Soldiers currently en route to Fort Bragg will take part in a military exercise to respond to domestic emergencies that involve: chemical, biological, radiological, nuclear or high-yield explosive emergencies.
Over the next week the soldiers from around the country will head towards Jacksonville, Florida to take part in the surprise exercise, which most were not told about until now.
With these ‘surprise’ exercises and Jade Helm 15 recently – is there more to these drills than we’re being told? We’ll keep you updated.
Col. Jayson C. Gilberti, who is leading a task force that includes soldiers from Fort Bragg, Georgia and Texas, said it was important for the soldiers to be prepared to work together in a complex environment and to be mentally prepared to help their suffering countrymen if needed.
“You can never be ready enough,” said Gilberti, who commands the 20th Engineer Brigade at Fort Bragg. “It’s about Americans helping Americans at the end of the day. We’re one team.”

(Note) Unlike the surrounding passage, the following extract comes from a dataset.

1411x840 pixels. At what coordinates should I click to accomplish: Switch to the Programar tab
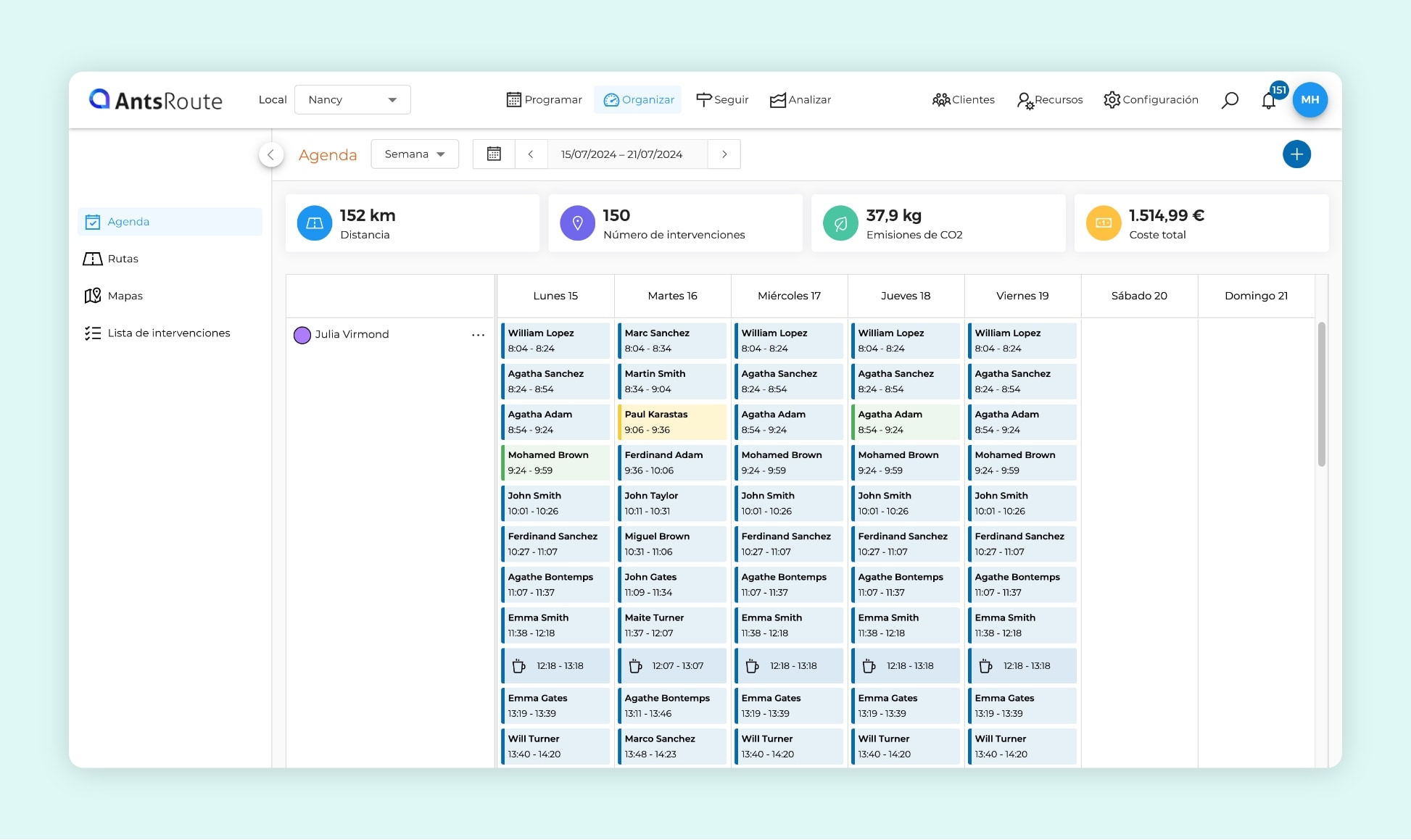544,100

In all, nearly 750 soldiers are participating in the emergency deployment readiness exercise, or EDRE. The exercise is aimed at honing the skills of the Defense CBRNE Reactionary Force, or DCRF, which is tasked with responding to chemical, biological, radiological, nuclear or high-yield explosive emergencies anywhere in the United States.

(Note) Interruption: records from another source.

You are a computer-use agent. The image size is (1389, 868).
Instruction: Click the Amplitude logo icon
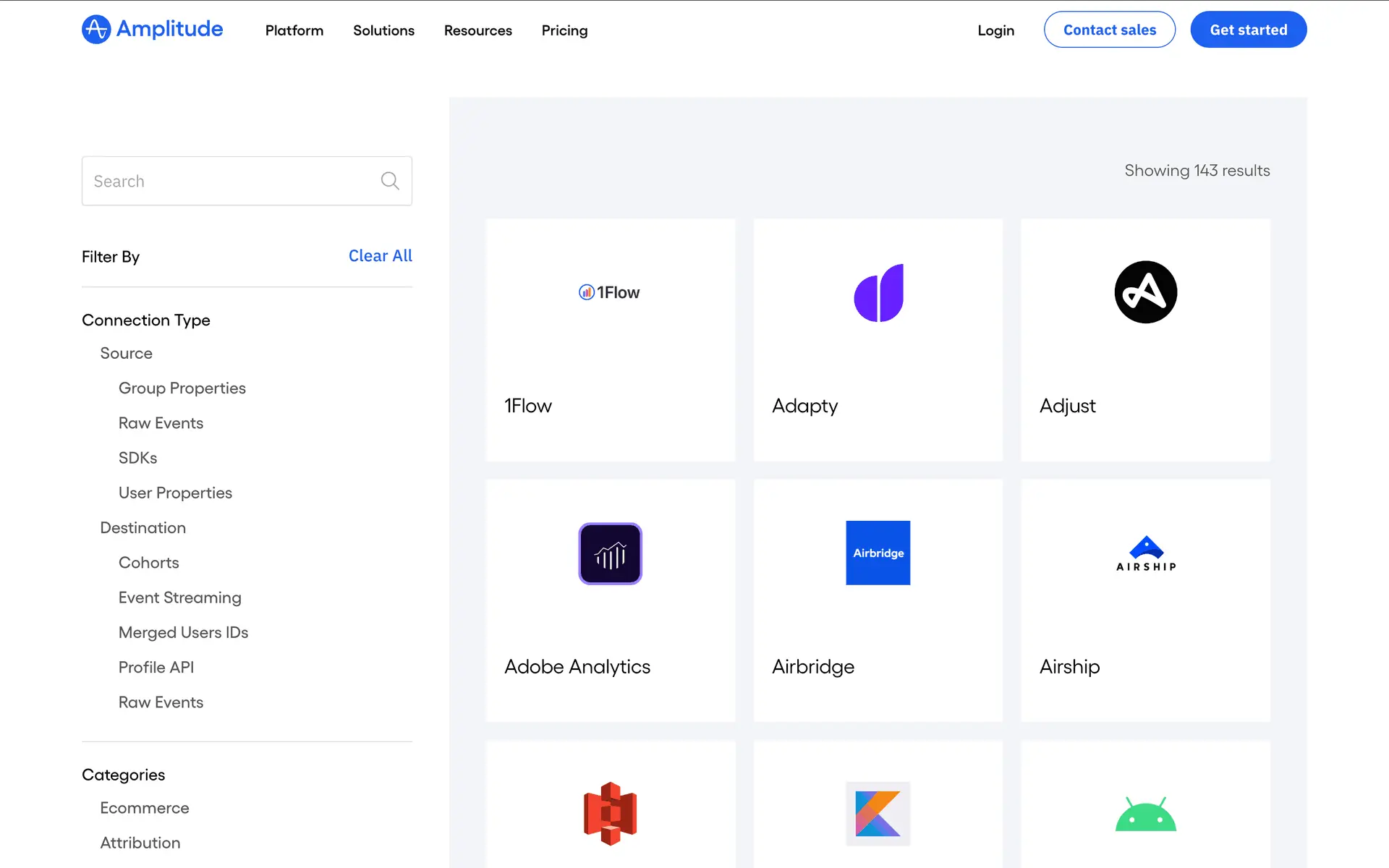click(96, 30)
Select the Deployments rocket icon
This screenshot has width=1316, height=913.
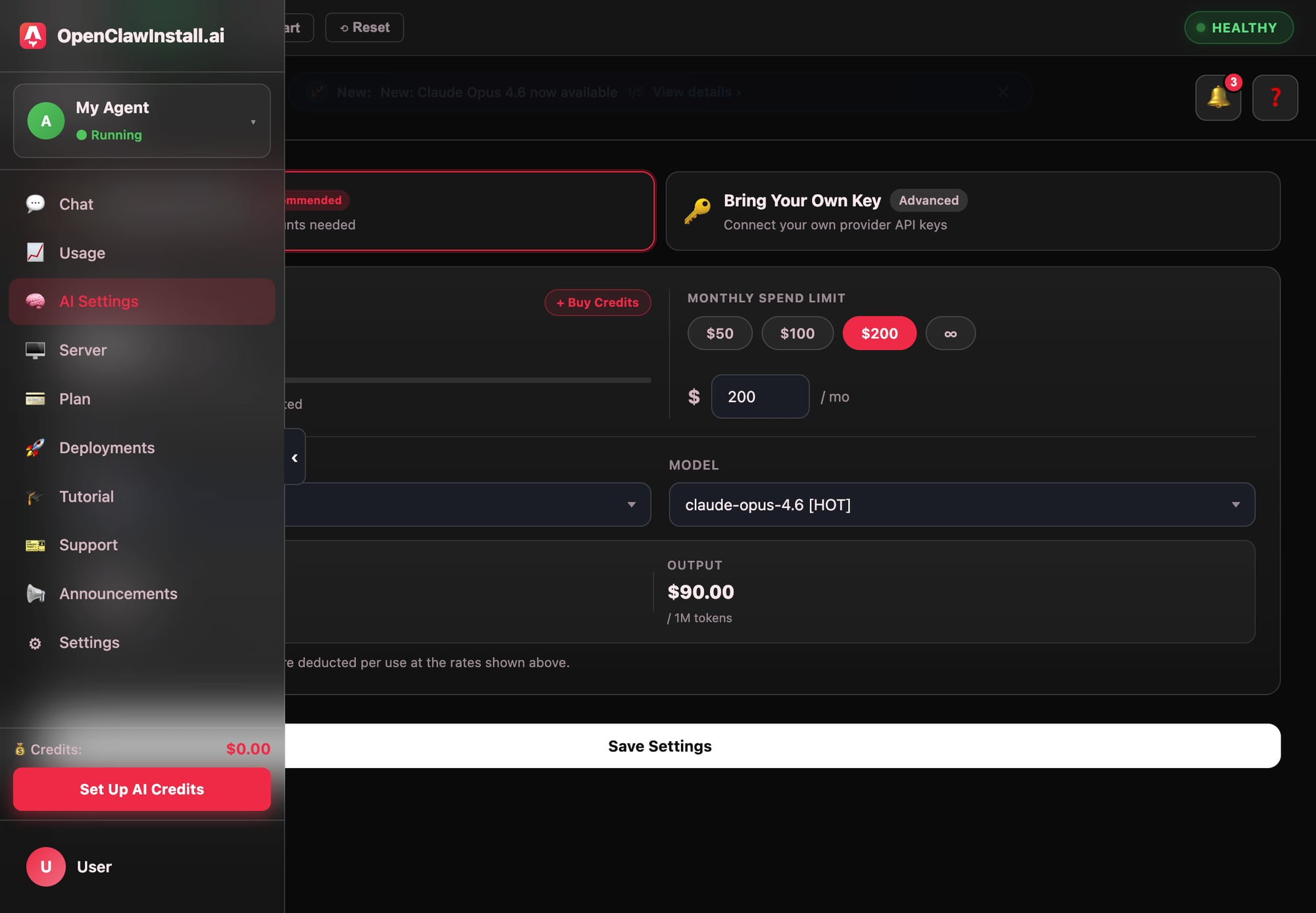point(36,448)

Most of the soldiers will come from the 20th Engineer Brigade. Others are from medical, signal and CBRNE units.
The Fort Bragg forces will convoy south on Interstate 95 for about 400 miles. They will be joined along the way by troops from Fort Stewart and Fort Gordon in Georgia and Fort Hood in Texas.
Their destination is Camp Blanding, Florida, south of Jacksonville, where they will conduct several days of training meant to mimic the aftermath of a devastating earthquake.
According to officials, the scenario comes in the wake of a 7.1 magnitude quake that hit Jacksonville and caused a radiation leak at the nearby Vandelay Nuclear Reactor in Starke, Florida. More than 23,000 people were displaced and 150 killed in the disaster.
The soldiers, working with civilian agencies and local law enforcement, will conduct search-and-rescue missions to find more than 1,000 missing persons. They also will help with decontamination and support civilian authorities.
Gilberti said the mission drew some parallels to his last domestic deployment, which took place nearly 10 years ago.
In 2005, while he was with the 82nd Airborne Division’s 307th Engineer Battalion, Gilberti deployed to New Orleans to support search-and-rescue operations in the wake of Hurricane Katrina.
Lessons learned from that response, as well as rescue attempts in New York after Sept. 11, now fuel training for the DCRF mission, he said.
“It’s demanding,” Gilberti said of such a mission. “It’s harder when you see your fellow Americans.”
Fort Bragg soldiers were alerted at 3 a.m. Friday.
By 5 a.m., soldiers from Fort Bragg’s 20th Engineer Brigade were in formation in their motor pool, receiving instructions from their leaders. Over the next few hours, they would gather the equipment, vehicles and supplies needed for the trek to Florida and ensuing mission.
“We’ve been practicing and prepping for this for a couple months,” said Sgt. Angela Cavallo, the senior brigade medic.
Cavallo said the brigade was busy preparing, but it was smooth sailing so far.
Other Fort Bragg units involved in the training are the 330th Transportation Battalion, which is providing movement control teams to aid the convoy, and the 44th Medical Brigade, which will be on high alert but will remain at Fort Bragg.
The 20th Engineer Brigade’s higher headquarters, the 18th Airborne Corps, is overseeing the deployment of forces from Fort Bragg, Georgia and Texas.
Speaking as his convoy was being inspected at the Installation Transportation Deployment Support Area, Gilberti said the deployment exercise was the fourth the unit had conducted since March, when it took on the DCRF mission.
He said the realistic deployment was necessary to prepare troops to go anywhere in the country.
Gilberti said soldiers would only respond to a disaster if requested by civilian authorities in times of emergency. They must be prepared for nearly any scenario, from earthquakes to hurricanes to terrorist attacks.
“The mission is as serious as any other,” he said. “At the end of the day, it’s about people. it’s about saving lives.”